- Opening Delimiter -

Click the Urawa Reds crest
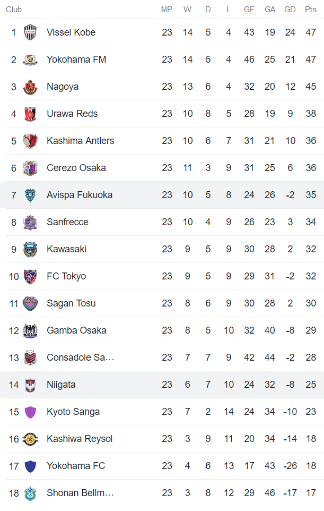324x511 pixels. point(30,114)
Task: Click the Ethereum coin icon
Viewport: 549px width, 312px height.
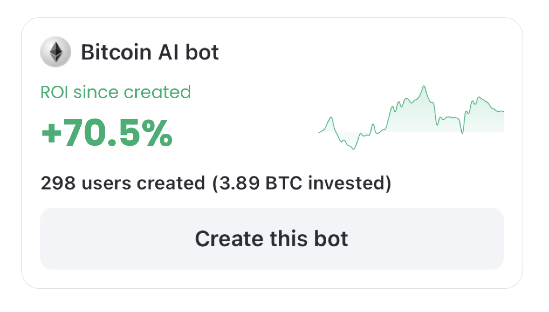Action: pos(56,52)
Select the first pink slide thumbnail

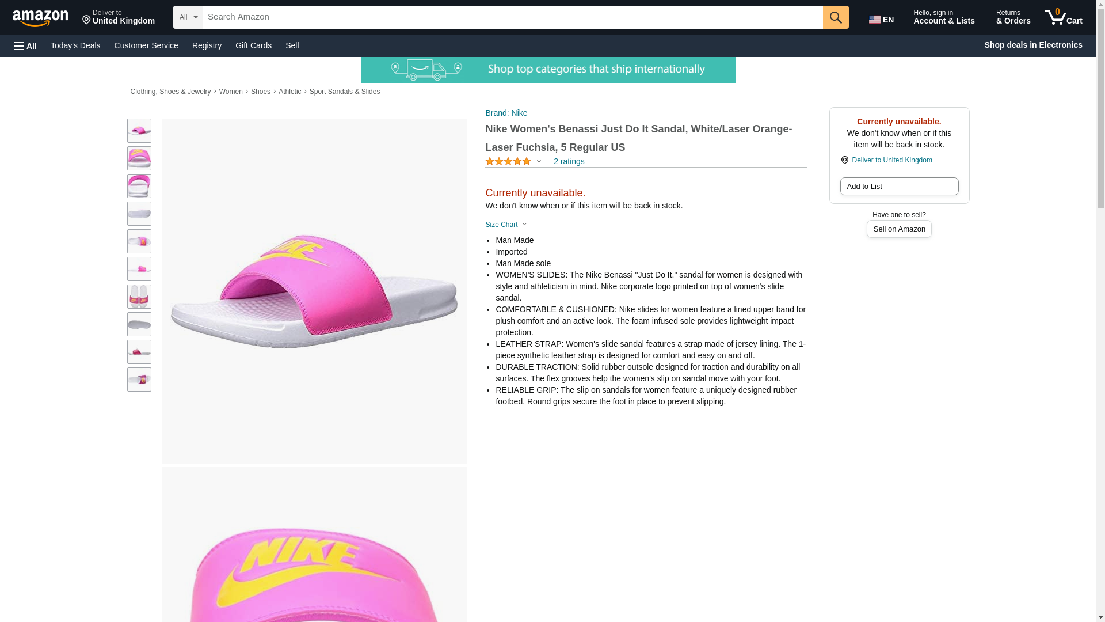click(x=139, y=131)
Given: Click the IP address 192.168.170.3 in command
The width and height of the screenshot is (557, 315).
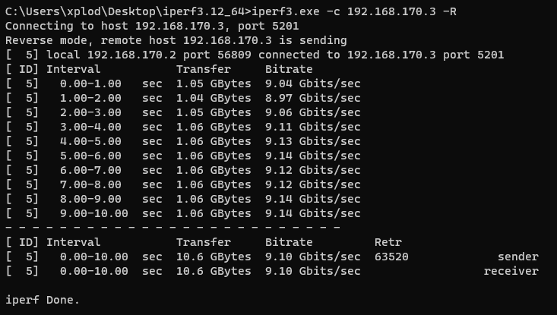Looking at the screenshot, I should (391, 11).
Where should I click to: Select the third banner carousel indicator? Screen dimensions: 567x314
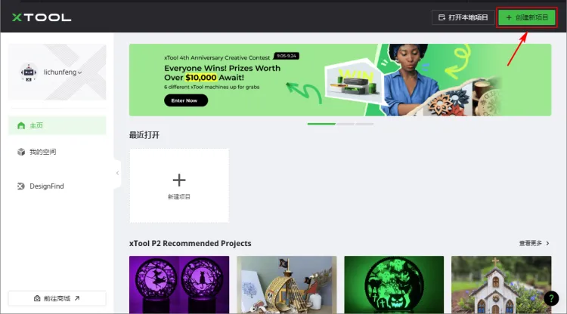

- Closing Delimiter -

Required action » Nothing but the lines from the line with "Given: Click the" through the last line of the data above should be printed, exactly as written and without pictures.

Result for this task »
Given: Click the IP address 192.168.170.3 in command
The width and height of the screenshot is (557, 315).
Looking at the screenshot, I should (391, 11).
Where should I click to: Select the third banner carousel indicator? Screen dimensions: 567x314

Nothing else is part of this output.